Все полученные от агентов сведения Олег Иваныч, на память не надеясь, записывал на коре березовой, что по тем временам – вместо блокнота. Ночью зажег свечу, за стол уселся – разбирать да мыслить. Пафнутий яблоневого квасу принес, блинов – чтоб веселей сиделось. Поклонился, уходя, дверь прикрыл тихонько, видел – занят господин важной работой.

С березовых грамоток перенес Олег Иваныч информацию на бумагу – для удобства. Хоть и недешево стоила бумага – полденьги пачка, а уж всяко подешевле пергамена. Вспомнил, грамотки сжигая, – просил пару листов Гришаня, Ефросиньевы изыски, да «глумы», да «кощуны» богомерзкие переписывать… ох, доиграется парень, ох, доиграется. Но листы все ж надо ему занести – обещал ведь.

Итак, что получается?

Олег Иваныч пододвинул листы поближе.

Вот – Косая Борода. И куда же эта бородища многогрешная отправилась после, так сказать, трудового дня – сиречь: криков, стенаний и ругани у вечевой башни? А направилась борода прямиком – ну никакой конспирации – в питейное заведение некоего господина Явдохи, что на улице Буяна, рядом с башней. Не так и далеко от Ярославова дворища, поленились шильники глубже конспирироваться. Встречался с высоким чернобородым мужиком в червленом зипуне да в рубахе выбеленной, по вороту красными петухами вышитой… он бы еще табличку на себя повесил: «Организатор и вдохновитель тайных сборищ»! Под рубахой у чернобородого – кольчуга. О чем разговаривали, агент (квасник) не слышал (хотя кольчугу под рубахой приметил!). От Явдохи Косая Бородища поперлась на самую окраину, аж на Загородскую, где и скрылась в каком-то притоне. Конкретный адрес притона прилагался – «у кончища улыцы, промеж башен, видна церква Бориса и Глеба». Олег Иваныч подивился – совсем обнаглели содержатели притонов – у самых церквей вертепы свои устраивают, ни Бога не боятся, ни власти новгородской, поганцы злоковарные!
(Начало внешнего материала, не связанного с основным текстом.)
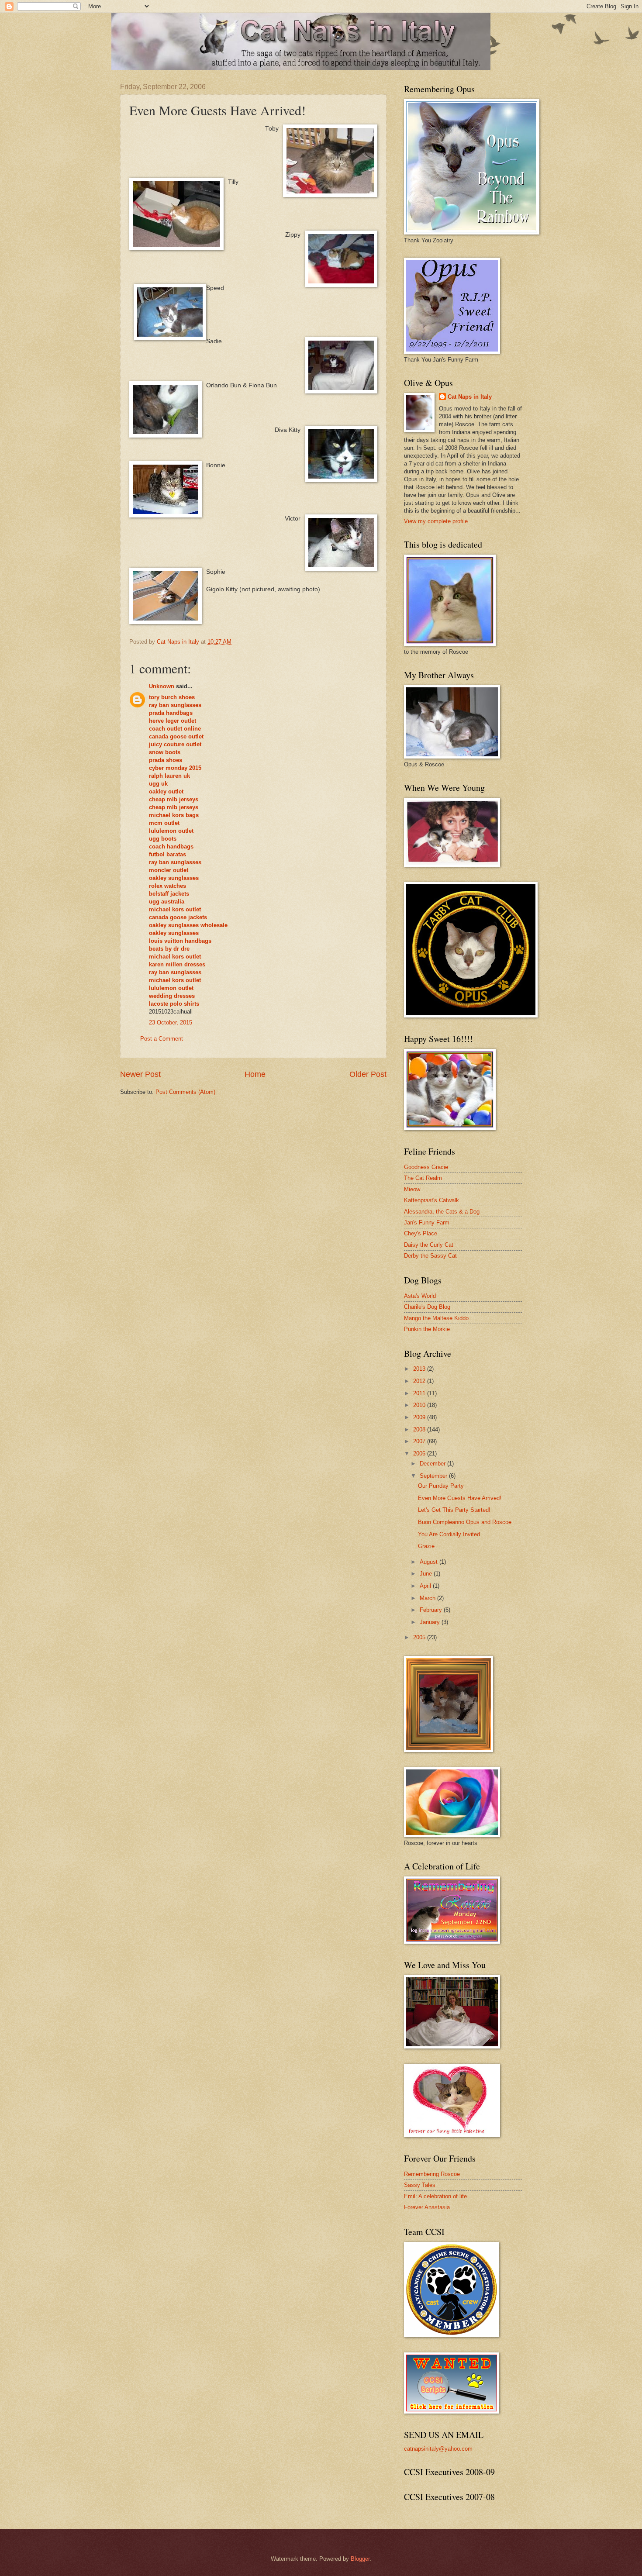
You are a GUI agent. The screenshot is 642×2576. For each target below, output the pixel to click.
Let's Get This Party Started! (454, 1510)
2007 (420, 1441)
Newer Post (140, 1074)
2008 (420, 1429)
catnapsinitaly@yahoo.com (438, 2448)
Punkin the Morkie (427, 1329)
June (427, 1573)
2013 (420, 1369)
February (432, 1610)
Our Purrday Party (441, 1486)
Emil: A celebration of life (435, 2196)
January (431, 1622)
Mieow (412, 1189)
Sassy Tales (419, 2185)
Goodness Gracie (426, 1167)
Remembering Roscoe (432, 2174)
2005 (420, 1637)
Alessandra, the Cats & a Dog (442, 1211)
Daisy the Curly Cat (428, 1244)
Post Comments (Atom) (185, 1092)
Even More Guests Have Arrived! (459, 1498)
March (428, 1598)
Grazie (426, 1546)
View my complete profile (436, 521)
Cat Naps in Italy (470, 396)
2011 (420, 1393)
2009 (420, 1417)
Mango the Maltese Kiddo (436, 1318)
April (426, 1586)
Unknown (161, 686)
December (433, 1463)
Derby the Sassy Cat (430, 1255)
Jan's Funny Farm (426, 1222)
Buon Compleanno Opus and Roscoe (464, 1522)
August (429, 1562)
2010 (420, 1405)
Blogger (360, 2558)
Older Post (368, 1074)
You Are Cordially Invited (449, 1534)
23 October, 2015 (170, 1022)
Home (255, 1074)
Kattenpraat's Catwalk (431, 1200)
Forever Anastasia (427, 2207)
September (434, 1475)
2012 (420, 1381)
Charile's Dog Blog (427, 1307)
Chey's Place (420, 1233)
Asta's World (420, 1296)
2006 (420, 1453)
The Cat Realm (423, 1178)
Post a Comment (161, 1038)
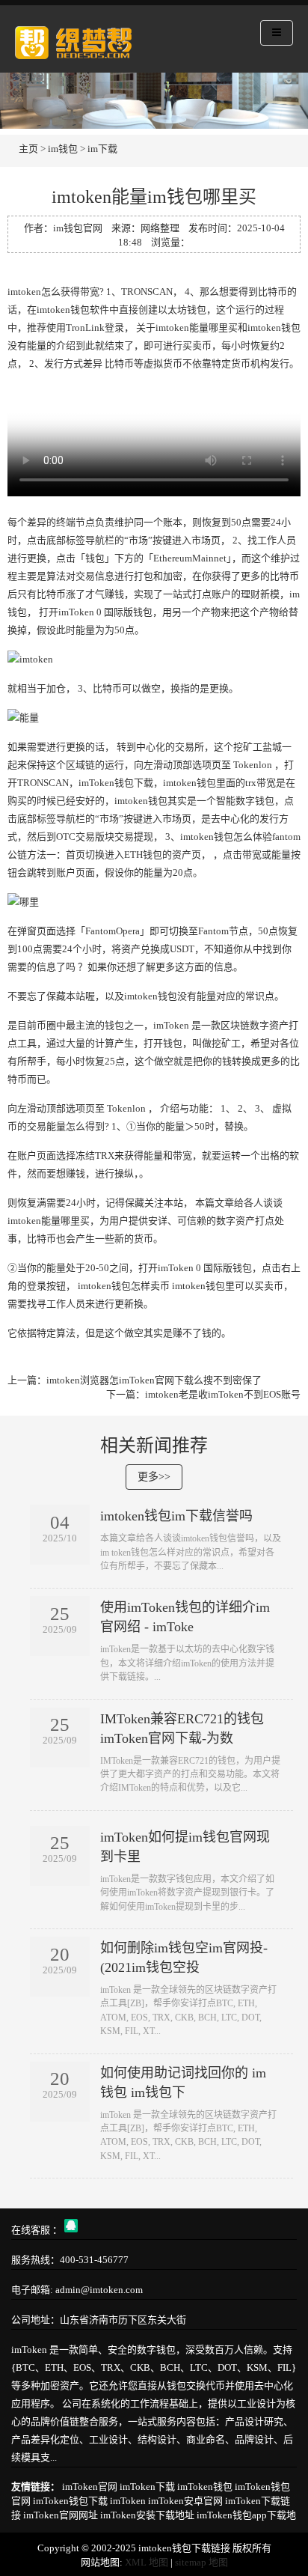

Рваная Ноздря… Опять к Явдохе! Да, неизвестные «доброхоты» разнообразием явок не отличались. Что ж, им же хуже. Опять чернобородый мужик… Интересно, хоть кто-нибудь догадался за ним проследить? А ведь догадались! Агент тот значился у Олега Иваныча под номером тринадцать. Олексаха-сбитенщик. Молодец Олексаха – достоин награды. Еще и донесение толковое самолично составил – видно, время было, либо… либо хочет сделать карьеру. Желание вполне понятное – не все же сбитнем торговать, а потому заслуживает всяческого поощрения. Чего в грамоте-то? Ну и накарякал – не разобрать, может, еще один светильник зажечь? Вот, так лучше…

«Муж сы бороды черней с Явдохина двора на вымол идяшеть на струги купецкие струг тот от моста третий». От моста третий!

Ну, Олексаха, быть тебе старшим опером!

Завтра же послать оглоедов. Или нет, нельзя самому-то. Получится вроде как незаконный арест. Что там говорил Феофилакт-игумен, прямо Ионе докладывать? Вот завтра и доложим, по утречку. Никуда не денутся шильники – к тайности-то не особо привыкли, видно, не очень раньше за ними следили – вот и обнаглели.

С утра доложившись владыке – Иона, казалось, доживает последние дни, настолько он был высохшим и желтым, а ведь не так стар еще, – Олег Иваныч зашел в келью Гришани, отдать обещанную бумагу. Сам Иона покровительствовал отроку – покойный отец мальчика, как недавно узнал Олег от Пафнутия, приходился архиепископу каким-то родственником: то ли троюродным братом, то ли двоюродным племянником. Потому и была у Гришани своя келья, потому и не придирались к нему, – а ведь послушать рассуждения Гришины – так чистый стригольник! «И святые отцы-игумены мзду берут, и монахи – пианицы», это уже не говоря о всяких глумах да кощунах, типа непристойных анекдотов о звере Китоврасе. Известно, кому подражает – Ефросину, монаху белозерскому, ученостью славному. Однако монастырь Ефросинов – у черта на куличках, на Белоозере, там что хочешь пиши – далеко больно имать. А Гришаня-то, чай, ближе. Хорошо, новгородское правление известной терпимостью славится, да и Иона заступится, ежели что…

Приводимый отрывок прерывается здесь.